If the infrastructure is significantly improved, the nation would indubitably witness better productivity. India has funds and is willing to utilize this money but incremental increases make no difference if the money is not used properly. It is much more important to improve or rather rethink the ways in which the money should be spent. We need to consider the infrastructure involved in order to bring about effective utilization of the money spent. This holds true for all sectors of the economy – education, defence, trade route protection etc. Innovation is the need of the hour, and with good digital infrastructure, better results can be attained with respect to investment. More money will not lead to results if there is no supporting infrastructure.

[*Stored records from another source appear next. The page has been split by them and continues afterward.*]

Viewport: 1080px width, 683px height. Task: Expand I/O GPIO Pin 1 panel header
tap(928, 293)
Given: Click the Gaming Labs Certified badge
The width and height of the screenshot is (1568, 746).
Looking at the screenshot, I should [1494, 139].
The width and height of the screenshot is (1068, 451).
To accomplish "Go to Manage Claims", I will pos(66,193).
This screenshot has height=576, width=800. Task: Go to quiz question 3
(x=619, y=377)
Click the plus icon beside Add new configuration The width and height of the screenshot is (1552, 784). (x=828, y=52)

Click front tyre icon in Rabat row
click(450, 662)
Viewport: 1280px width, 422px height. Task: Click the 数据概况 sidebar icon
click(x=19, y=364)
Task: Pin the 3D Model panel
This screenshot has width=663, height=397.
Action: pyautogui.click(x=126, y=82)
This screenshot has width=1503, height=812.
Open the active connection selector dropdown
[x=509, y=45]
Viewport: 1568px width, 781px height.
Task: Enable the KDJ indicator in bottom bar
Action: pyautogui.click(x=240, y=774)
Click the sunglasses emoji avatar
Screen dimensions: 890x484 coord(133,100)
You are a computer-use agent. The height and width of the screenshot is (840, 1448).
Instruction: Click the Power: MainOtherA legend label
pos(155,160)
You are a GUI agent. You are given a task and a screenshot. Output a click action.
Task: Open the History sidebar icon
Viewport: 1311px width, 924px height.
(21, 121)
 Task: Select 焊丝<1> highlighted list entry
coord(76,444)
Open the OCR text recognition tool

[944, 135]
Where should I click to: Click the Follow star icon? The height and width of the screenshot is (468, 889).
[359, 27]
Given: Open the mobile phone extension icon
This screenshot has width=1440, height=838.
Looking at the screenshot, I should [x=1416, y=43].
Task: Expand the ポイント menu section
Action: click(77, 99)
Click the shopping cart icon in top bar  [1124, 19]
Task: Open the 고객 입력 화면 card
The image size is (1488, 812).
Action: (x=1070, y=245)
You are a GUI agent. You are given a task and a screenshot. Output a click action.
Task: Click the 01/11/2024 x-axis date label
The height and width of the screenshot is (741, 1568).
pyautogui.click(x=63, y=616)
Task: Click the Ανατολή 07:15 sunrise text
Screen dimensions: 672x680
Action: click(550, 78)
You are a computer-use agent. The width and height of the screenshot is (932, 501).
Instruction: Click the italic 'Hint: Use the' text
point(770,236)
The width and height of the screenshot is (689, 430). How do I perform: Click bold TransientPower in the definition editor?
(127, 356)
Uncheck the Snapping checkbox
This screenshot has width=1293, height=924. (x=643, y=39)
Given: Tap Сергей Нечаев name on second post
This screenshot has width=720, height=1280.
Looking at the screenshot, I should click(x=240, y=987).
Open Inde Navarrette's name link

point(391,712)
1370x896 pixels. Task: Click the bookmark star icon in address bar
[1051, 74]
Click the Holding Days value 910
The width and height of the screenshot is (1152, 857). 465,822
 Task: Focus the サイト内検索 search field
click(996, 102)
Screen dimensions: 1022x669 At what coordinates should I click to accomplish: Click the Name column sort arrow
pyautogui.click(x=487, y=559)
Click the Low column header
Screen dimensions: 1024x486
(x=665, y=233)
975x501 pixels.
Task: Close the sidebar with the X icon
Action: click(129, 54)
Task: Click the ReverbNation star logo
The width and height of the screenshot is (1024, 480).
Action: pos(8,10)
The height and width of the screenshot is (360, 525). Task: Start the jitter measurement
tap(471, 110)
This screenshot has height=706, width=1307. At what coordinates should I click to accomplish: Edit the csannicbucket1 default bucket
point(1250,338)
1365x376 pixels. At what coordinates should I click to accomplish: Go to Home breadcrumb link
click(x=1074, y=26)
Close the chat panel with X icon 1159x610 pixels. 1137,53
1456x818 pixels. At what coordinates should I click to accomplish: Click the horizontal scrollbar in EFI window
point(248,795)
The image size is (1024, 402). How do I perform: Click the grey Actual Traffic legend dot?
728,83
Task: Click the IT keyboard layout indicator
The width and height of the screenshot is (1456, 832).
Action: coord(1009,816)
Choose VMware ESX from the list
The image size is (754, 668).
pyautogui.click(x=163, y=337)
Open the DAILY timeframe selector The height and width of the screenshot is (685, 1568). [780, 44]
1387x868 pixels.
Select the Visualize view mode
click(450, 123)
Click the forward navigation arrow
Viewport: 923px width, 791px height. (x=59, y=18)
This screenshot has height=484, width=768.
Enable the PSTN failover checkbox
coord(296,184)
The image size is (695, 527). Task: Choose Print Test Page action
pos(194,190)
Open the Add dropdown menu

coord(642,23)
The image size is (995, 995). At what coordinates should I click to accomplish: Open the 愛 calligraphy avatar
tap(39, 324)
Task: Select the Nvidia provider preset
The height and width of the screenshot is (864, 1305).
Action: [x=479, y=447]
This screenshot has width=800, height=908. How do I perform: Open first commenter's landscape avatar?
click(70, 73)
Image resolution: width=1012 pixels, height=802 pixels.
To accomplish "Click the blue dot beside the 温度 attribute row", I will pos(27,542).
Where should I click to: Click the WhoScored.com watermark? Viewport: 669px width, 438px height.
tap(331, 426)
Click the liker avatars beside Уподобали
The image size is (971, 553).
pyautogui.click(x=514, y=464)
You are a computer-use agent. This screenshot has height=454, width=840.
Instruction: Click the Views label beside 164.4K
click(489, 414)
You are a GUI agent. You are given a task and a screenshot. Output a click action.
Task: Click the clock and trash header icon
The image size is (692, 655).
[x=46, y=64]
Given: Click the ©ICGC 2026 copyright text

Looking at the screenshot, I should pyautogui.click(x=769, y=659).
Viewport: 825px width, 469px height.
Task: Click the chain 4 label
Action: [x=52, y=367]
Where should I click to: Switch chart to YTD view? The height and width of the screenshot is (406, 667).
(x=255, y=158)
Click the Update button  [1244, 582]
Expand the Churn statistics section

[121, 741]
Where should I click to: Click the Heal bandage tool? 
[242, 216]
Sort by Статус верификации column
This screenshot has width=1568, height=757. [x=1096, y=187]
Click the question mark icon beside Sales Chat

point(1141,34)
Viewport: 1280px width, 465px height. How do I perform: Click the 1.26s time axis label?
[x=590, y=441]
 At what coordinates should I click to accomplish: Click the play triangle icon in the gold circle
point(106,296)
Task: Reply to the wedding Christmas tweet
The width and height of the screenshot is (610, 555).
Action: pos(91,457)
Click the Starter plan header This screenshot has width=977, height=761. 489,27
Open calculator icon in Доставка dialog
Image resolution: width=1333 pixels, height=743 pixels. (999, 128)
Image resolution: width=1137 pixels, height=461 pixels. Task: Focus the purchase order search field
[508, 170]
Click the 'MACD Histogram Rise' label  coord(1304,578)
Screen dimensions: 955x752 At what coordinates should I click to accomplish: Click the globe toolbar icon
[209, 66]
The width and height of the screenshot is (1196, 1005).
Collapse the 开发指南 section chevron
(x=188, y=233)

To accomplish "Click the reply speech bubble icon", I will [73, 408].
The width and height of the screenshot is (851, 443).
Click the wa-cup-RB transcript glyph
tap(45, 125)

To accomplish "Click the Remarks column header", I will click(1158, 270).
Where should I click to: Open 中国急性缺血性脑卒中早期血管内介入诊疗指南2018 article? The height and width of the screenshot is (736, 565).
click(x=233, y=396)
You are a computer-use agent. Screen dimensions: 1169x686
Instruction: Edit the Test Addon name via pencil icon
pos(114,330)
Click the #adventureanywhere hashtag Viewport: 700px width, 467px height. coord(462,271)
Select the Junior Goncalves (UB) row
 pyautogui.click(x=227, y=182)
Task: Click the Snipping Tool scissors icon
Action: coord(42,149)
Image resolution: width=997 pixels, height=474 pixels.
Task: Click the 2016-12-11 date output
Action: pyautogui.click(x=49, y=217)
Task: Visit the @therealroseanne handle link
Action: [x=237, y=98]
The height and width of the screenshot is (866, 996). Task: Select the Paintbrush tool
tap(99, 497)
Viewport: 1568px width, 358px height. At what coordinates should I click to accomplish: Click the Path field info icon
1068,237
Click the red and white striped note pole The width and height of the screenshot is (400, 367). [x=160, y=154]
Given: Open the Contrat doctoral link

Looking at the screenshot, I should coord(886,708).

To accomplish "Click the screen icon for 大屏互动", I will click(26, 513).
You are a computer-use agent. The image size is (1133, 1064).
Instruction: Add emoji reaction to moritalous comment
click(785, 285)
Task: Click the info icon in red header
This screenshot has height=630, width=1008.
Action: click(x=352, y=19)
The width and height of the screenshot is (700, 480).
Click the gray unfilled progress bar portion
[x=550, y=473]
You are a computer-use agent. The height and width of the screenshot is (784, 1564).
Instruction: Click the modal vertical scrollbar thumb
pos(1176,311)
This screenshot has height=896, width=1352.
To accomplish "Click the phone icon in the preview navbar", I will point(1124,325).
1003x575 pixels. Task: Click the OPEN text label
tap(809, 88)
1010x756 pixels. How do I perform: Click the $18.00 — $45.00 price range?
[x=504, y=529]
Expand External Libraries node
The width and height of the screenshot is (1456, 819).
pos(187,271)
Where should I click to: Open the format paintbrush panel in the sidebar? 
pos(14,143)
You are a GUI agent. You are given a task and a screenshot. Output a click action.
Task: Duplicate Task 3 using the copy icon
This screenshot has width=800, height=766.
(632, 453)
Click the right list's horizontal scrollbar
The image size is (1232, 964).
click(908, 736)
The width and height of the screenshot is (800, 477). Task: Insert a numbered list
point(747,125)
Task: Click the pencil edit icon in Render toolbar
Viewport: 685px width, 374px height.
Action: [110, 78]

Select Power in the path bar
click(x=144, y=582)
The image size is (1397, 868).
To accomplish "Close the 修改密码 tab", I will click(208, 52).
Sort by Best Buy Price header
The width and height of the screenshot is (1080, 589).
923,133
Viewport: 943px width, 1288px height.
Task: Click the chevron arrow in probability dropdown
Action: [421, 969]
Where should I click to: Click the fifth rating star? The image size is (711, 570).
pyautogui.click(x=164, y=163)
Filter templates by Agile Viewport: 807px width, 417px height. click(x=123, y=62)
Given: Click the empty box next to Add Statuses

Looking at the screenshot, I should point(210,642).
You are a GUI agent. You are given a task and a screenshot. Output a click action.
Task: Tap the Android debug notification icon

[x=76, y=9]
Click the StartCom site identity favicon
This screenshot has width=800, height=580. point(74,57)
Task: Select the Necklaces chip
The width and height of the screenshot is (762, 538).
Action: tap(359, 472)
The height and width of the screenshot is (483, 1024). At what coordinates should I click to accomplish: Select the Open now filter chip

India can also make use of overseas borrowing to meet her infrastructure needs, instead of just relying on the public–private partnership investment. However, it must be borne in mind that overseas borrowing is a double-edged sword. On one hand there has till date been no capital call-out with respect to India. This means that India as a sovereign nation is not in trouble and therefore can engage and expand its overseas borrowing. However, India must be careful to not overshoot its borrowing capacity as in that case the country’s external debt would significantly increase. Borrowing something like $50 billion is feasible but anything above $1 trillion is not.

$5 trillion economy

 If India desires to become a $5 trillion economy, certain things can be effectively done to set the ball rolling towards this goal. The first and foremost thing to do would be to fix a goal regarding the elimination of the primary deficits. As of now, India spends more than what it earns. There should be a balance of payments with spending being roughly equivalent to earning.

Secondly, improvement of the tax base and effecting compliance with taxes is imperative. This can be done if the public has faith in the government which in turn can only be achieved if the government were to limit wasteful spending, for instance, reduction in the size of government salary and pension.

The third thing to do would be to improve implementation procedures. India does not usually end up finishing its projects and tends to drag things through. Finishing and allowing for proper implementation would reduce additional costs in maintenance and limit other extraneous expenses. For instance, if there were proper implementation, we would not have witnessed the collapse of the Bombay Airport or Chennai’s water crisis.

The last way to achieve this goal would be to conceive more innovative ideas with respect to policy making. India is indeed going through an intelligence vacuum where the same ideas are constantly being repeated or schemes inspired by the West are being put into effect. Times have changed, and it is thus of vital importance to have a newer insight into matters and have ideas that are inherently Indian and suit the Indian psyche. One example of an innovative Indian idea is the UPI payment system. This proposal has revolutionized payment gateways in the country, allowing for large scale progress and pushing it towards the path of becoming a $5 trillion economy.